**AIM OF THE EXERCISE**
Every line from the one with "Task: Click 'Django" to the final line of the records should be printed exactly as it is, with pictures left out.

**AVAILABLE DATA**
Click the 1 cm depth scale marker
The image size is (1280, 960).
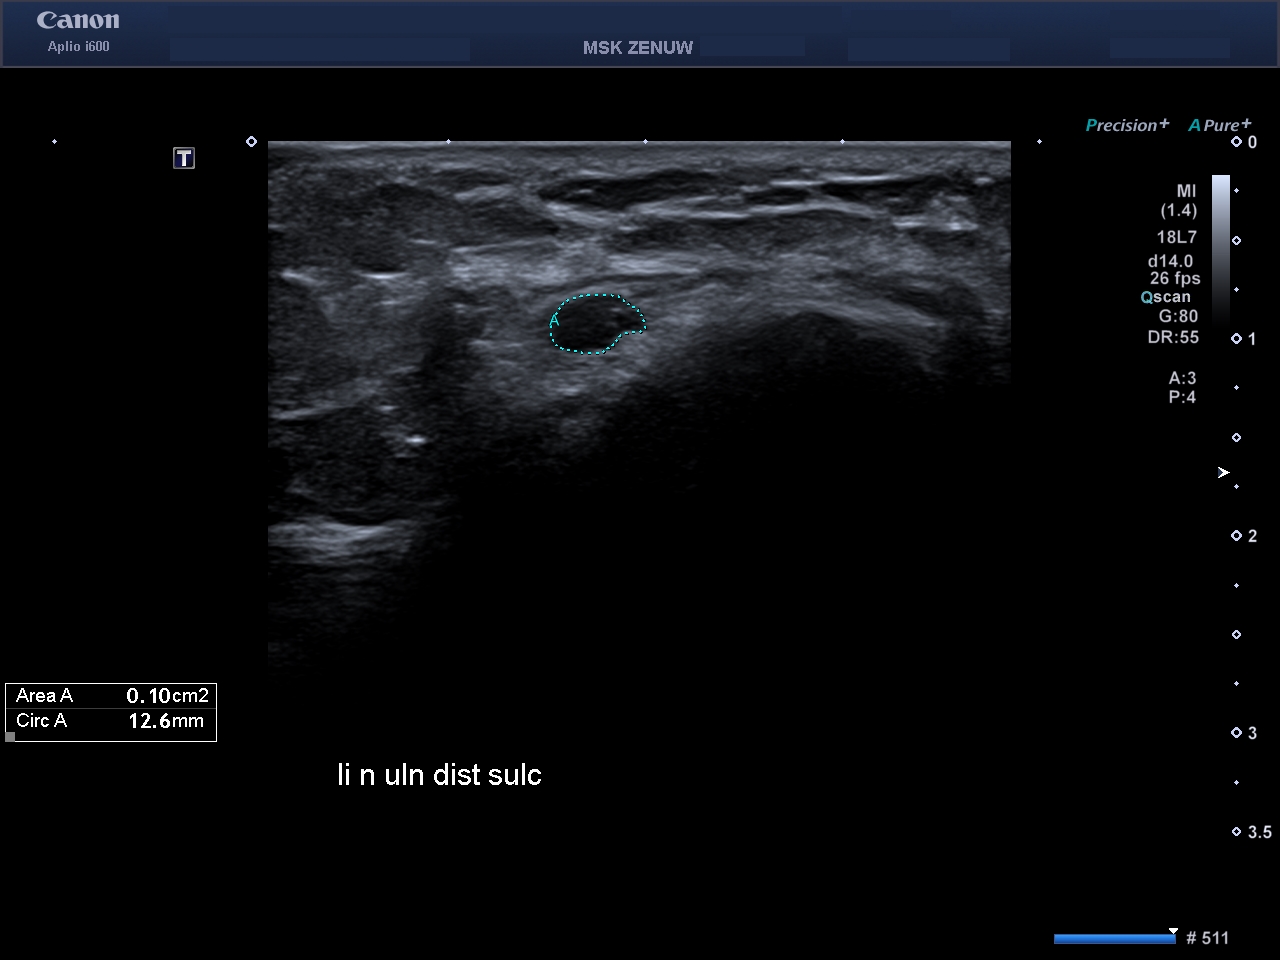(1237, 339)
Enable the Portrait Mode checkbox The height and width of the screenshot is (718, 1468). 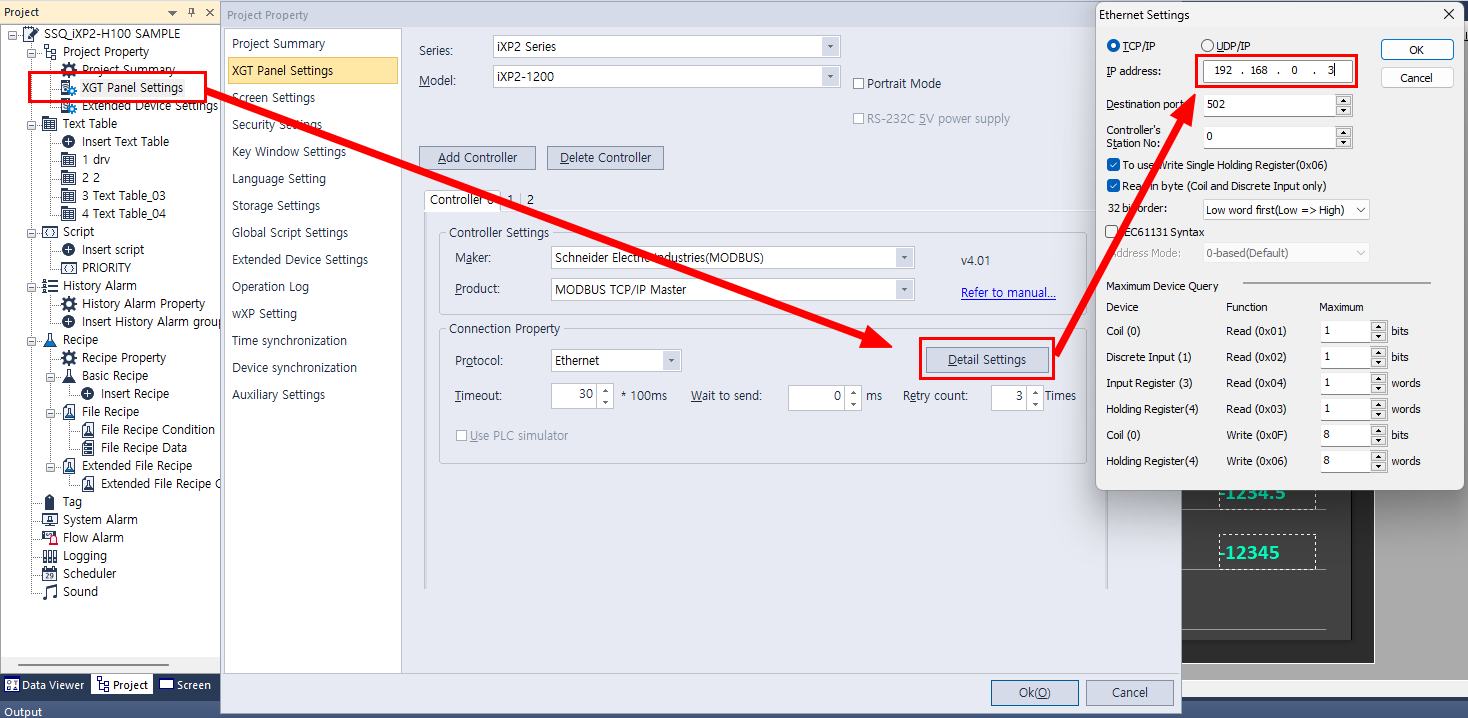click(x=858, y=84)
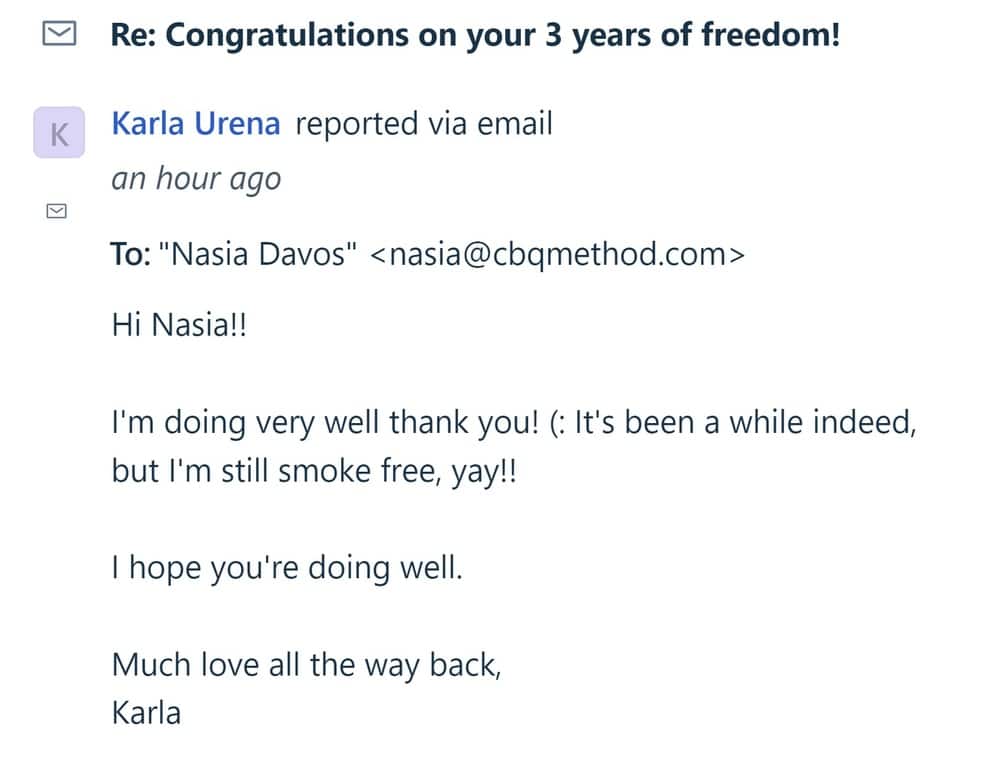Click the envelope icon beside the subject
The image size is (1000, 771).
[x=59, y=36]
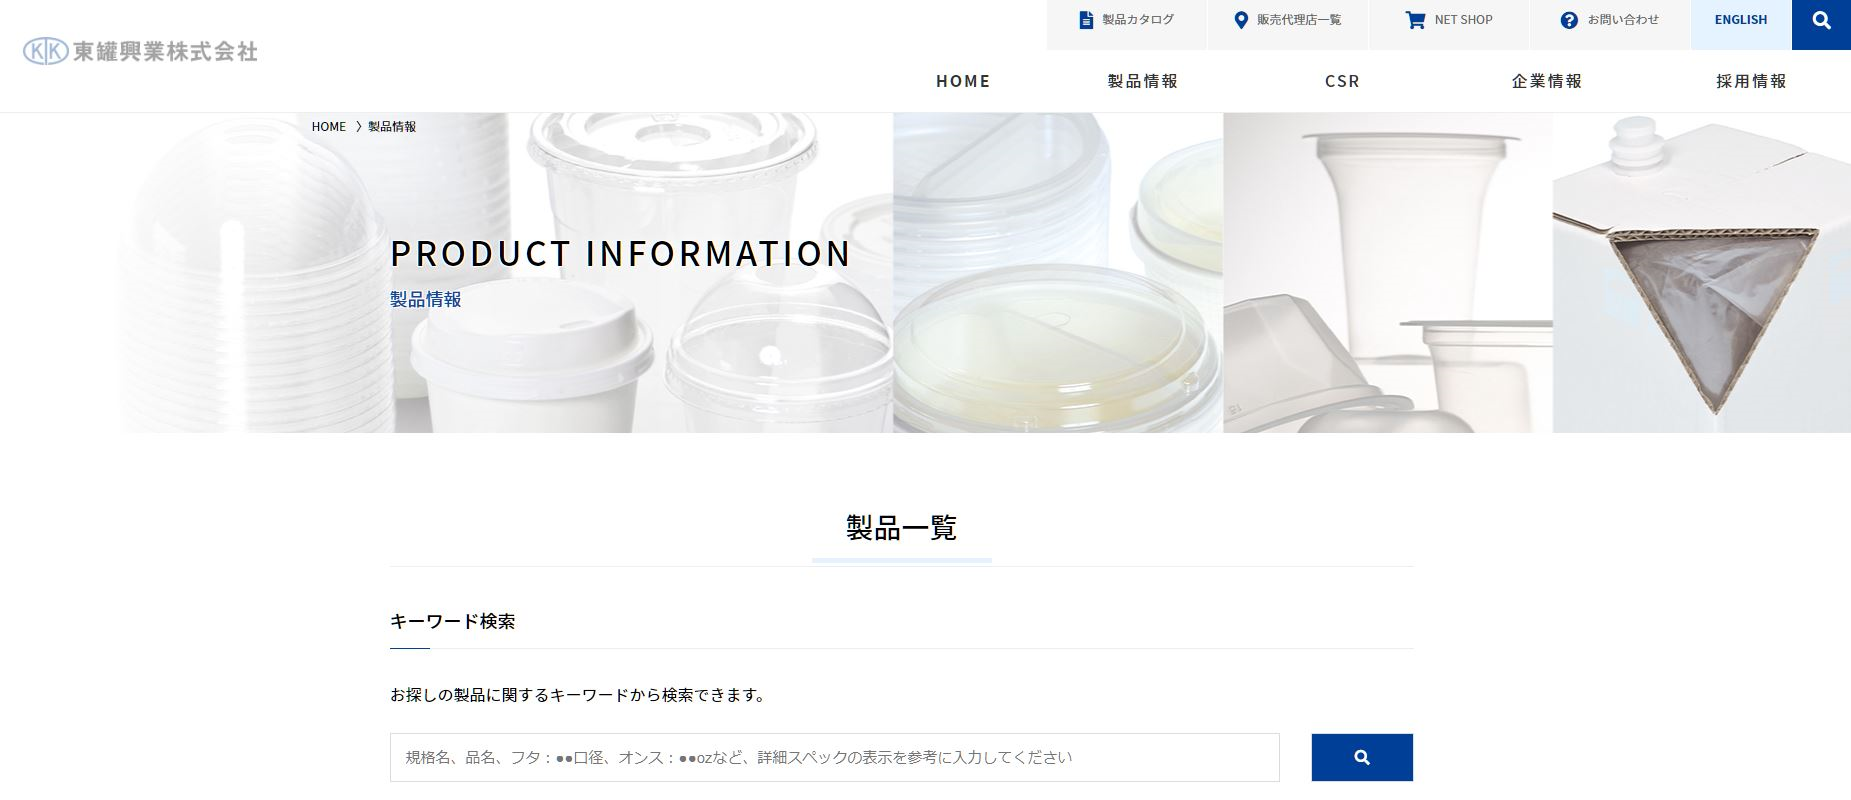Click the HOME breadcrumb link
The image size is (1851, 800).
pyautogui.click(x=328, y=127)
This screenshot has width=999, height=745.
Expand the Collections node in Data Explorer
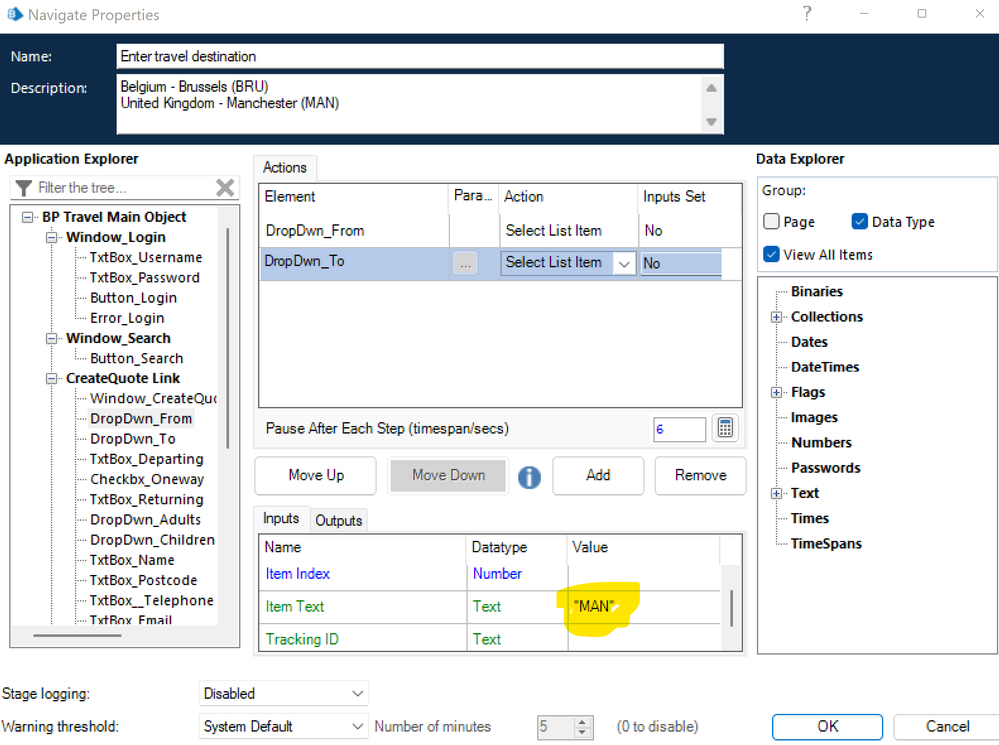click(x=776, y=317)
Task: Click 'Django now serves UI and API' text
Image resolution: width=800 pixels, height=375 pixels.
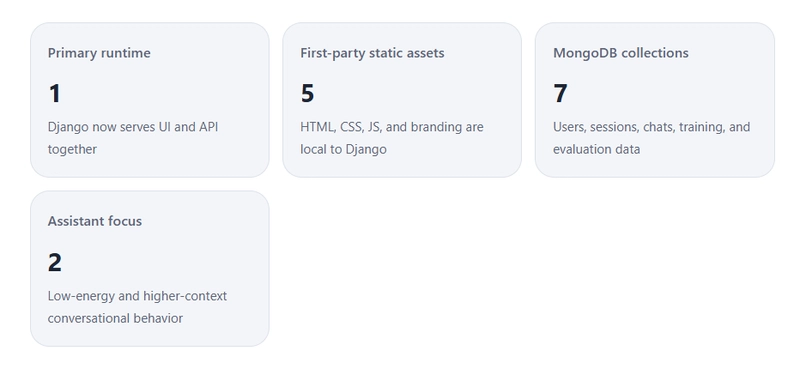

**ANSWER FOR THIS EXERCISE**
Task: Click 'Django now serves UI and API' text
Image resolution: width=800 pixels, height=375 pixels.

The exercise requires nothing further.